Army Corps of Engineers set to dredge section of Mississippi River

Soybean checkoff helped fund research for project, which boosts transport of all farm goods.

The U.S. Army Corps of Engineers plans to deepen the Mississippi River from 45 to 50 feet, on a 256-mile-long stretch between Baton Rouge, Louisiana, and the Gulf of Mexico, the Corps announced July 31. The project will go to contract later this year and is estimated to be complete in 2024. 

The Louisiana Department of Transportation and Development will also provide funding for the project, which will allow shipping companies to move more products – including ag commodities – more cost effectively, to global ports. 

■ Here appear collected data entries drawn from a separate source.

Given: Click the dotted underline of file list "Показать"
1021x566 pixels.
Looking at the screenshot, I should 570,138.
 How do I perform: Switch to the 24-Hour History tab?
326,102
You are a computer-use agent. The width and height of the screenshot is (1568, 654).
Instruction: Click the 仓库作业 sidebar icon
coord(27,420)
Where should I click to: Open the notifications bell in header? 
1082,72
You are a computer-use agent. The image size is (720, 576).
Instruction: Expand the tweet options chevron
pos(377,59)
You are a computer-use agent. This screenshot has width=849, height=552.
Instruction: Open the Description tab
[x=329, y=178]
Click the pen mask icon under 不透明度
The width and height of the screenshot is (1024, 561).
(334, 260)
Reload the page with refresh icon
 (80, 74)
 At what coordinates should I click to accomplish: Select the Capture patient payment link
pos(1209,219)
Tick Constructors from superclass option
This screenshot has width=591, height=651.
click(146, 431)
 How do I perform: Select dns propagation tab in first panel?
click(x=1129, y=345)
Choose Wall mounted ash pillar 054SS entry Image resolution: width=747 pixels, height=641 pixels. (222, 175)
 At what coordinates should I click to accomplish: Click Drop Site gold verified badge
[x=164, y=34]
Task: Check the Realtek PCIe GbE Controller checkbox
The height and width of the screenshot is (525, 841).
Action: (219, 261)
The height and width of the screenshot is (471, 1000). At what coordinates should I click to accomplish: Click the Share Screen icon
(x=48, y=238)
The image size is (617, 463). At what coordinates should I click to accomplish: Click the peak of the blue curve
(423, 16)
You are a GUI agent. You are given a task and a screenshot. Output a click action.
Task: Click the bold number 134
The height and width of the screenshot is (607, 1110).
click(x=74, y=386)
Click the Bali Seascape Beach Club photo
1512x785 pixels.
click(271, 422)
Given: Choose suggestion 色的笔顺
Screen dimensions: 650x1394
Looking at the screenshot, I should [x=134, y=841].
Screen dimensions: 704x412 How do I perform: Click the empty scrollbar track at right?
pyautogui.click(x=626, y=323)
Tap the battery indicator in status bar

The project has been a priority for U.S. soybean producers, says Mike Steenhoek, executive director of the Soy Transportation Coalition. 

“If I had to select a single infrastructure enhancement that would provide the most benefit to the greatest number of U.S. soybean farmers, deepening the lower Mississippi River would be my choice,” he says. 

The project is coming about thanks in part to a $2 million investment by U.S. soybean growers, through the soybean checkoff, for research, planning, analysis, and design of the project, says Meagan Kaiser, treasurer of the USB and a soybean farmer from Bowling Green, Missouri. 

“That $2 million investment opened the door to a $245 million investment from the federal government and the state of Louisiana,” says Kaiser, who cites USB research that shows dredging the river could save 13¢ per bushel of freight, while increasing the load by up to 500,000 bushels per ocean vessel, improving efficiency. 

“By dredging the lower Mississippi we can load ocean containers heavier, adding more bushels per load. It’s good for the farmer, it is good for the environment, and improves reliability to overseas consumers,” Kaiser adds. 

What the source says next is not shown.